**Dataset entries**

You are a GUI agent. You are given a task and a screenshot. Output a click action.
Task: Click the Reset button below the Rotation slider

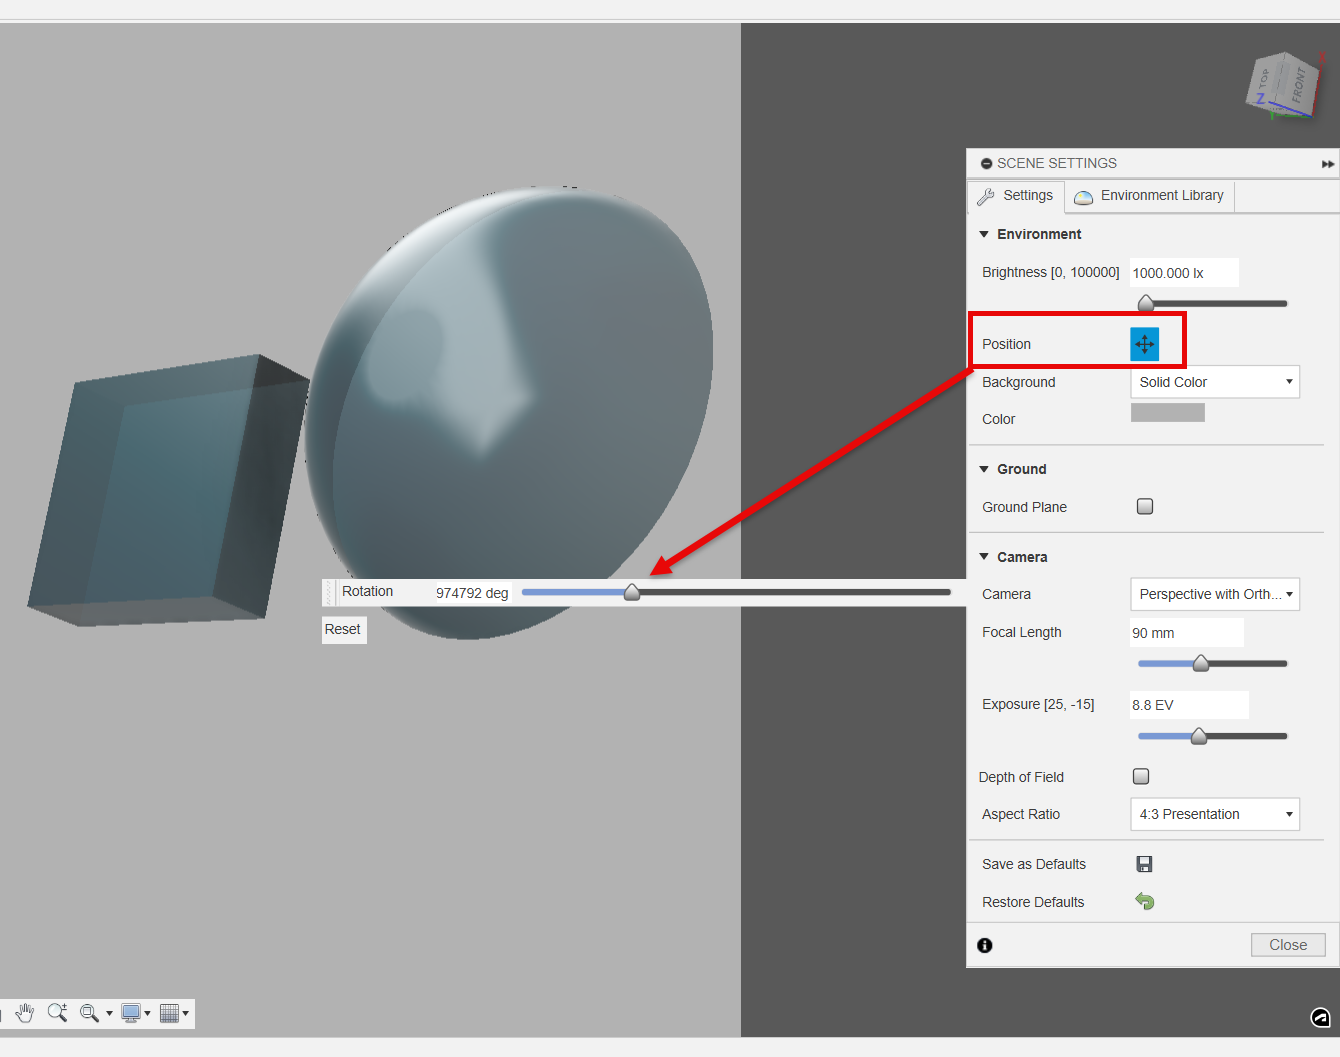pos(343,629)
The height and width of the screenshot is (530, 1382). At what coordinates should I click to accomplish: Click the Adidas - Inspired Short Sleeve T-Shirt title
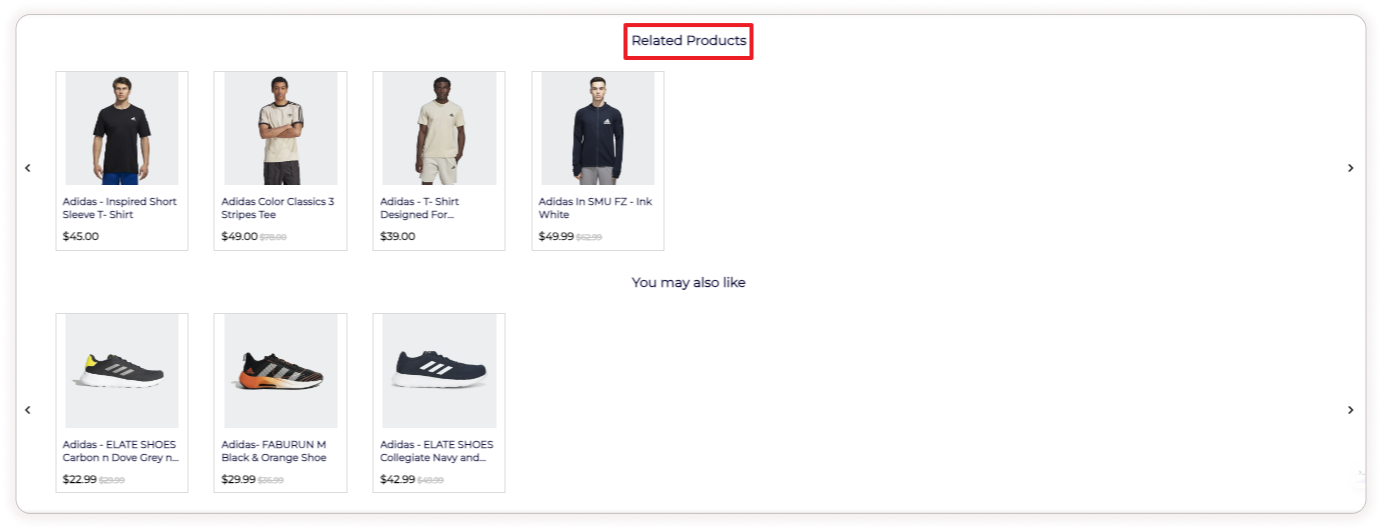tap(119, 208)
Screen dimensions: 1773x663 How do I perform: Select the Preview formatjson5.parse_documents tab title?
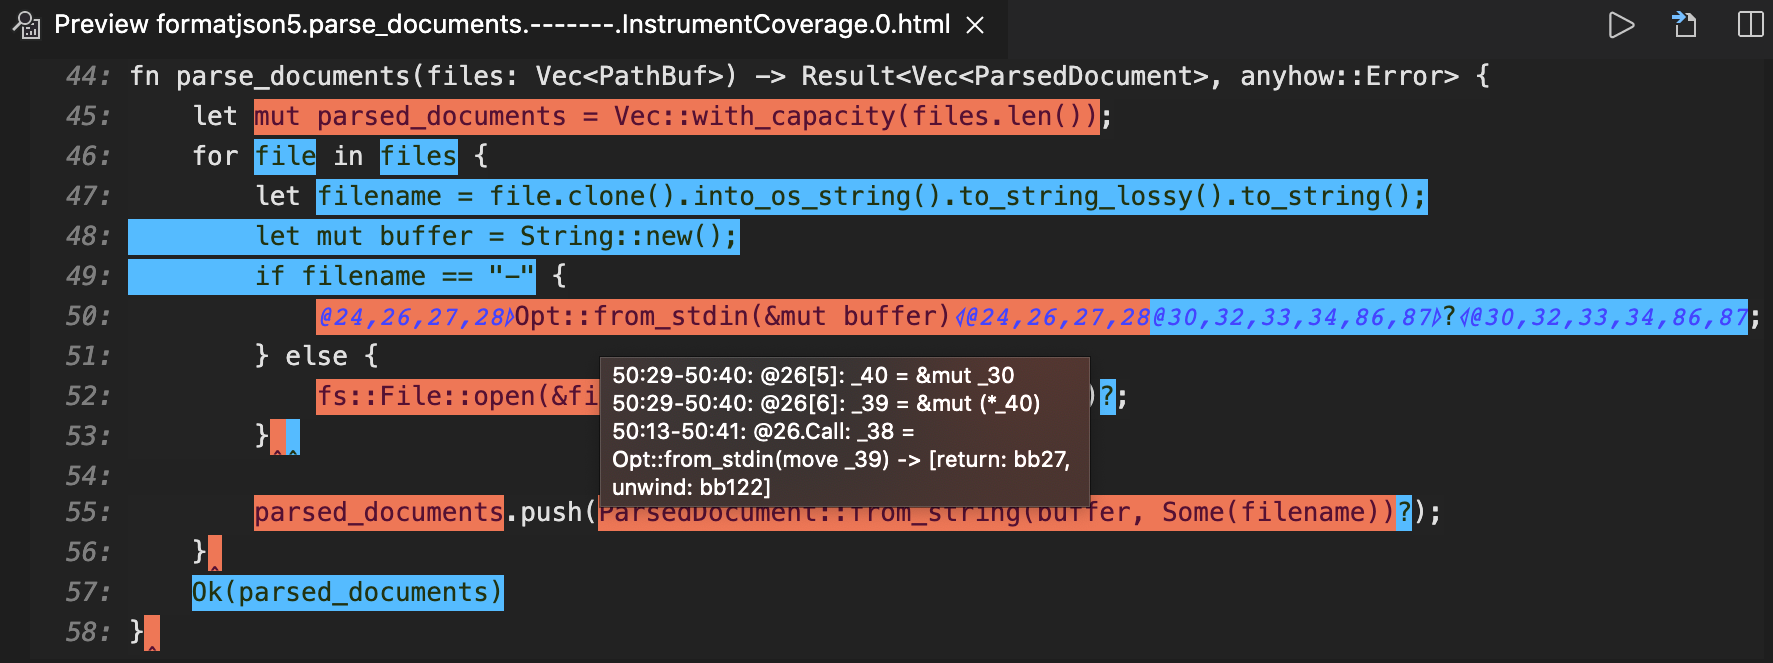coord(501,25)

**Instructions to follow**
Every line from the one holding "The height and" through the end of the records above must be reproduced verbatim, pictures excepted.

**Response below**
The height and width of the screenshot is (530, 1382). At what coordinates should I click to accomplish: Click the Adidas - Inspired Short Sleeve T-Shirt title
tap(119, 208)
Screen dimensions: 1773x663 How do I perform: Select the Preview formatjson5.parse_documents tab title?
coord(501,25)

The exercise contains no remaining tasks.